BEGIN Record extracts

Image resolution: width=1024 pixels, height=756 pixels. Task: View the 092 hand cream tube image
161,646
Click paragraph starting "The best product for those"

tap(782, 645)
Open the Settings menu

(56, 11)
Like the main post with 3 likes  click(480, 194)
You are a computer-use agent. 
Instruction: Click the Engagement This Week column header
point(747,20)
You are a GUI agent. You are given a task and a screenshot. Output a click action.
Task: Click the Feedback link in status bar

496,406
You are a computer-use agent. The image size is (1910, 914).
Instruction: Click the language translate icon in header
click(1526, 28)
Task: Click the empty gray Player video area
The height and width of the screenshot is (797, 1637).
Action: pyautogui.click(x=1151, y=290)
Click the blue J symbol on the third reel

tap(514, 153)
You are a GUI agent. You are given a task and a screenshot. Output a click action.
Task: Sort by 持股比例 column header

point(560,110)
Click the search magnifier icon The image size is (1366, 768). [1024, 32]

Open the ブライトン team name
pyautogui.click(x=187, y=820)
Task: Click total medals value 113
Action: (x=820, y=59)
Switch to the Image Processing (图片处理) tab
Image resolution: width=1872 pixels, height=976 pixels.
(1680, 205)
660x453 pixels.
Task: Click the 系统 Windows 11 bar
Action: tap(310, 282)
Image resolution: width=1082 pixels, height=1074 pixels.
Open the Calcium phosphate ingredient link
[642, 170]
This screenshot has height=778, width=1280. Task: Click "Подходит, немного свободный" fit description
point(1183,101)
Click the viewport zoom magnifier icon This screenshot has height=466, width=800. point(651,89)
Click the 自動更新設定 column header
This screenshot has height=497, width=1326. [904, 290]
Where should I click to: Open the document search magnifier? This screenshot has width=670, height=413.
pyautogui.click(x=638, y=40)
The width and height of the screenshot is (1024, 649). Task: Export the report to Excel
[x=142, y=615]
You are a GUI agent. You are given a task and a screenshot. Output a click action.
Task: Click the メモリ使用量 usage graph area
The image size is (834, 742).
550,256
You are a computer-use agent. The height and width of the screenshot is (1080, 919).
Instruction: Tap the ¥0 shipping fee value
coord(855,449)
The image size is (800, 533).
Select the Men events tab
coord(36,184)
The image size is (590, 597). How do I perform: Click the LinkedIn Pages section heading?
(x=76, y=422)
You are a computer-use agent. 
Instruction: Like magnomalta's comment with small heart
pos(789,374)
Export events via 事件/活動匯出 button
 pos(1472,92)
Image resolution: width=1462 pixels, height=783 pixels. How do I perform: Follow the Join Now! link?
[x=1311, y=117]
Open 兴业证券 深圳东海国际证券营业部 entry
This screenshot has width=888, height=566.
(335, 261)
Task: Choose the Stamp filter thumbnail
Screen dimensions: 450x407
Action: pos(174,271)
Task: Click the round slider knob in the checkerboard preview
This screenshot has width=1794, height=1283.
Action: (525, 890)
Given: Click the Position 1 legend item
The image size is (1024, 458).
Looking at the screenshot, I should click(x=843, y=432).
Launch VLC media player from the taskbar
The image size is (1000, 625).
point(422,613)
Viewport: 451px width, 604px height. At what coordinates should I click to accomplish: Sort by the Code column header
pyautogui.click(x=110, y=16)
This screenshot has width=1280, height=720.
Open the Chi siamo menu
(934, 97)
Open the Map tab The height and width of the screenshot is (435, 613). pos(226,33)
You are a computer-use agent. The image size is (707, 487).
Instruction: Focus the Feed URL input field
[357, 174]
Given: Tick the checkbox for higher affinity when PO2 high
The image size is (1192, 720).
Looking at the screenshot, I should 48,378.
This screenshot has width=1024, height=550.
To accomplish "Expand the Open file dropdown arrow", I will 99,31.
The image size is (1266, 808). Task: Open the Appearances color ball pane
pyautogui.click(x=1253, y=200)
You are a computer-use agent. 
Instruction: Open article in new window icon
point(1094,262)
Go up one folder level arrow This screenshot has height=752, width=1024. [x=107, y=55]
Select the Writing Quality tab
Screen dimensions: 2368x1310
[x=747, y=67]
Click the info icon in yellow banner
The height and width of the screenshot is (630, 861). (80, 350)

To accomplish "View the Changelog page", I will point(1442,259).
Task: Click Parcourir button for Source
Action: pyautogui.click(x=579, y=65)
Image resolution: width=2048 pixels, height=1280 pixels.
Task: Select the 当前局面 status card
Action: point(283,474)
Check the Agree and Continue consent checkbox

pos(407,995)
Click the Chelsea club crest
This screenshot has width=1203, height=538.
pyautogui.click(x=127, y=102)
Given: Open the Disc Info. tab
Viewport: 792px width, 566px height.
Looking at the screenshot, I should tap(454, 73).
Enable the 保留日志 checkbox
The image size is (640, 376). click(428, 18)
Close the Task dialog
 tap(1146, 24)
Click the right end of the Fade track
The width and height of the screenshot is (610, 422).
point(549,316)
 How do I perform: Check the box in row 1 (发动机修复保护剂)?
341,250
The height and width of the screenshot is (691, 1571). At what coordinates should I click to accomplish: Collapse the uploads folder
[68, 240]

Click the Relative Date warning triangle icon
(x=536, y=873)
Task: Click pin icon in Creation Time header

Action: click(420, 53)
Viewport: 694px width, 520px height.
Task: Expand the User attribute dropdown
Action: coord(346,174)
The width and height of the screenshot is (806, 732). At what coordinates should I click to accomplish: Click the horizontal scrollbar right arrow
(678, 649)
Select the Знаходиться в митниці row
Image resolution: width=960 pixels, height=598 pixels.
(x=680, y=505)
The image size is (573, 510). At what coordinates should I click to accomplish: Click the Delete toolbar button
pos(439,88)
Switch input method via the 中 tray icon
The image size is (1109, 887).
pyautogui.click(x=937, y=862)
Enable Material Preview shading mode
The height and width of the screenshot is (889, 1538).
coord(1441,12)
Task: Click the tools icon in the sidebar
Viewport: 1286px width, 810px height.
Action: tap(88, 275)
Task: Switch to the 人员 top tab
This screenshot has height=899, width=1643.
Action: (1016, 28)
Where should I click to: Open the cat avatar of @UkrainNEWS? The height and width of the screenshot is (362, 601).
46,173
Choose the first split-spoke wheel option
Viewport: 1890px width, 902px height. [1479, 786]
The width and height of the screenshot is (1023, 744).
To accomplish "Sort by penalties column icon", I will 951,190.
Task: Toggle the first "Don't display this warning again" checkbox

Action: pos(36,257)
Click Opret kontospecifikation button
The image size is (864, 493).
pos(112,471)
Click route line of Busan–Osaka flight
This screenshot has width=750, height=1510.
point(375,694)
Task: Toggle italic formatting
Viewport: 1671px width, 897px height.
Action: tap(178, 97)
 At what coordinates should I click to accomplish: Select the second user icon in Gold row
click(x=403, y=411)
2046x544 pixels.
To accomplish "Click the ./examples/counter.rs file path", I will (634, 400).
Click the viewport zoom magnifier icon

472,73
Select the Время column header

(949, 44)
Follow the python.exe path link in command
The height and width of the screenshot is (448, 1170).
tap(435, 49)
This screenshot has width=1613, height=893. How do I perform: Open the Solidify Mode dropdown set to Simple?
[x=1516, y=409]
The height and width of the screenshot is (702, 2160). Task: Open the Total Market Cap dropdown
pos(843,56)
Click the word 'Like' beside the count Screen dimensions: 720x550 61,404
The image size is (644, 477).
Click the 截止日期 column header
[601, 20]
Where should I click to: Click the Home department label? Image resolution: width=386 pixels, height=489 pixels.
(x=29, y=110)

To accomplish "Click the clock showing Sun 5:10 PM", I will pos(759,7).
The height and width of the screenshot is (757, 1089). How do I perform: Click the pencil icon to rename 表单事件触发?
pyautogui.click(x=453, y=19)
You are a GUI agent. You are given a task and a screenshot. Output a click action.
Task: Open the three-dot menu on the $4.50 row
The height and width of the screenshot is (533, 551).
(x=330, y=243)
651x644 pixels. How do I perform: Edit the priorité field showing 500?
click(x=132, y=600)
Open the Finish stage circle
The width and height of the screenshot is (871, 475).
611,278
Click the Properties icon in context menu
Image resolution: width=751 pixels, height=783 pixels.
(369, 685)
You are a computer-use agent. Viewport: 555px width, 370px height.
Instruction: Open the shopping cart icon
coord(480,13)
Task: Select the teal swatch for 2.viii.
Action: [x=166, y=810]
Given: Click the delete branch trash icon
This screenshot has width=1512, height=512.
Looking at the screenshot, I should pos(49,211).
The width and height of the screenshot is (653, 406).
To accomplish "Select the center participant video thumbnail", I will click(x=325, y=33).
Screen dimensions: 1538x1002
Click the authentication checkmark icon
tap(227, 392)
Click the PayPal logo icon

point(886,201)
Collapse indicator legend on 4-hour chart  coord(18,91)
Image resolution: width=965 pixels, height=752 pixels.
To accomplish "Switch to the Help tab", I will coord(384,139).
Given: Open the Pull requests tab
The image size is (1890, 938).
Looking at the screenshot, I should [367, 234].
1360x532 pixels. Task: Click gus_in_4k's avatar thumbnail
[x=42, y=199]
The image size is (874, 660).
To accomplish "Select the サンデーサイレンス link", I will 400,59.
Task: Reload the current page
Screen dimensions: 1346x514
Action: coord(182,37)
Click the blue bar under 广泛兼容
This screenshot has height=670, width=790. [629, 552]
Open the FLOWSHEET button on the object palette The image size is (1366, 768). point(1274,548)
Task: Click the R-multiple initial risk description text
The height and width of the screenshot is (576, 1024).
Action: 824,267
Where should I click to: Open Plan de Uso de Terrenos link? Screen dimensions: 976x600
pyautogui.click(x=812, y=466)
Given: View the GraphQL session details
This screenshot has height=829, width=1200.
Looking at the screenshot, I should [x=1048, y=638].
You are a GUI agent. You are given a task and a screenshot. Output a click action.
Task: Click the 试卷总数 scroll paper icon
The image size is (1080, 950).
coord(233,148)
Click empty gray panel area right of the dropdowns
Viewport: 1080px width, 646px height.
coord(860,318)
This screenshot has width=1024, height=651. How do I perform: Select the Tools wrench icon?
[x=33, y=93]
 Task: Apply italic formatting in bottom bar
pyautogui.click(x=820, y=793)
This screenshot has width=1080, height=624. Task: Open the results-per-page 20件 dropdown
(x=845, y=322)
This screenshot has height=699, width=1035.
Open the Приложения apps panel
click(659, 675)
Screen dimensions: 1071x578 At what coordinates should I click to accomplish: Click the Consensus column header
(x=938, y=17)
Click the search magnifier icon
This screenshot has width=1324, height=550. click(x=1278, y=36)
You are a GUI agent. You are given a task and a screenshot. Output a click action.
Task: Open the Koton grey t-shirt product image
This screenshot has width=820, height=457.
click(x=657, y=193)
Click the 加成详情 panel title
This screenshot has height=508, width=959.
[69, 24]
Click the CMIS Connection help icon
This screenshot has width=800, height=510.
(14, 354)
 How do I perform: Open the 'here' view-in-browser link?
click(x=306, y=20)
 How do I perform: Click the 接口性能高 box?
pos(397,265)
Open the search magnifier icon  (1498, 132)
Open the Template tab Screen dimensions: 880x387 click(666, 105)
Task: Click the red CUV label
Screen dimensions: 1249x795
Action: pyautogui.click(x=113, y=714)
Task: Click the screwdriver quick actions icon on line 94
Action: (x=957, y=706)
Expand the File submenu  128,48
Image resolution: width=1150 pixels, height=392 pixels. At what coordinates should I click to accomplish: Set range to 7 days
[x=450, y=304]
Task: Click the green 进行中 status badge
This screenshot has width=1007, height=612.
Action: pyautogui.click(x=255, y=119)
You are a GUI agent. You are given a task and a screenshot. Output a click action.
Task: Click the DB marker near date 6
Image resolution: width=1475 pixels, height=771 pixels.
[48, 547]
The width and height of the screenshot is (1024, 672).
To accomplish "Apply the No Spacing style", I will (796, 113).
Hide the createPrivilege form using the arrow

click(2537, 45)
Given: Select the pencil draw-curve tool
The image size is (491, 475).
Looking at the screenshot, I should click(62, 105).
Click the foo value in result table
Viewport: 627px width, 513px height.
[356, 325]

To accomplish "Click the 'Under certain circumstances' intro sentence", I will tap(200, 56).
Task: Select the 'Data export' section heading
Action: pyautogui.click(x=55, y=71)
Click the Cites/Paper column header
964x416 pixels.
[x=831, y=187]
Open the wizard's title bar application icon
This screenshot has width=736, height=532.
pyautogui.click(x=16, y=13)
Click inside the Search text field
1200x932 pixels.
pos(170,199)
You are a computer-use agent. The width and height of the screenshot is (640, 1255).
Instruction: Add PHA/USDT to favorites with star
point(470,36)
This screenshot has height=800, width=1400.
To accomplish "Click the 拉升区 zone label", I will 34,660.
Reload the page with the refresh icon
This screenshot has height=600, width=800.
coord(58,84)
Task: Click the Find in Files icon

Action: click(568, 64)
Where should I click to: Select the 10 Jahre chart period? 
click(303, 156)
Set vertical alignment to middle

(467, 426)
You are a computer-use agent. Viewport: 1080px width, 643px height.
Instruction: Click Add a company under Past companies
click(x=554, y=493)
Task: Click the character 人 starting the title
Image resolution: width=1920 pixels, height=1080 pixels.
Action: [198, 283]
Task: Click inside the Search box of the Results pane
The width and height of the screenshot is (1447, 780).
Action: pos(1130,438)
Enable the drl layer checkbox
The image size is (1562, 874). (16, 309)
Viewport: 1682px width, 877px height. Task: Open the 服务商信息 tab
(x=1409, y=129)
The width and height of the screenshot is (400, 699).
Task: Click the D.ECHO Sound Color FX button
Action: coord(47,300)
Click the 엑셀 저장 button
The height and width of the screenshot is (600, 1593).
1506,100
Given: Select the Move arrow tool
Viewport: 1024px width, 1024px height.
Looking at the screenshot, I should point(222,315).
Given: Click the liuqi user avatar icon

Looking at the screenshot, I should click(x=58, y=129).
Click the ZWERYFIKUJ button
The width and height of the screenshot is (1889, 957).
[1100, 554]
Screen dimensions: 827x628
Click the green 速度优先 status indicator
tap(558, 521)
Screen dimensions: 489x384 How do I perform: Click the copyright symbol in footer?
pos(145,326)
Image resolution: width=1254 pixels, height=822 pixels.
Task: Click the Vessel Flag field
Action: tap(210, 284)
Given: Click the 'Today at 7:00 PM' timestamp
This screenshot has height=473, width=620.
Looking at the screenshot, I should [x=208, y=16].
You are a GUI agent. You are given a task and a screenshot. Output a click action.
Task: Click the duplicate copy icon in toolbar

END Record extracts

# Brief:
Read through the lines above and collect those that contain the string "video".

# Solved problem:
Task: Click the empty gray Player video area
To accomplish "Select the center participant video thumbnail", I will click(x=325, y=33).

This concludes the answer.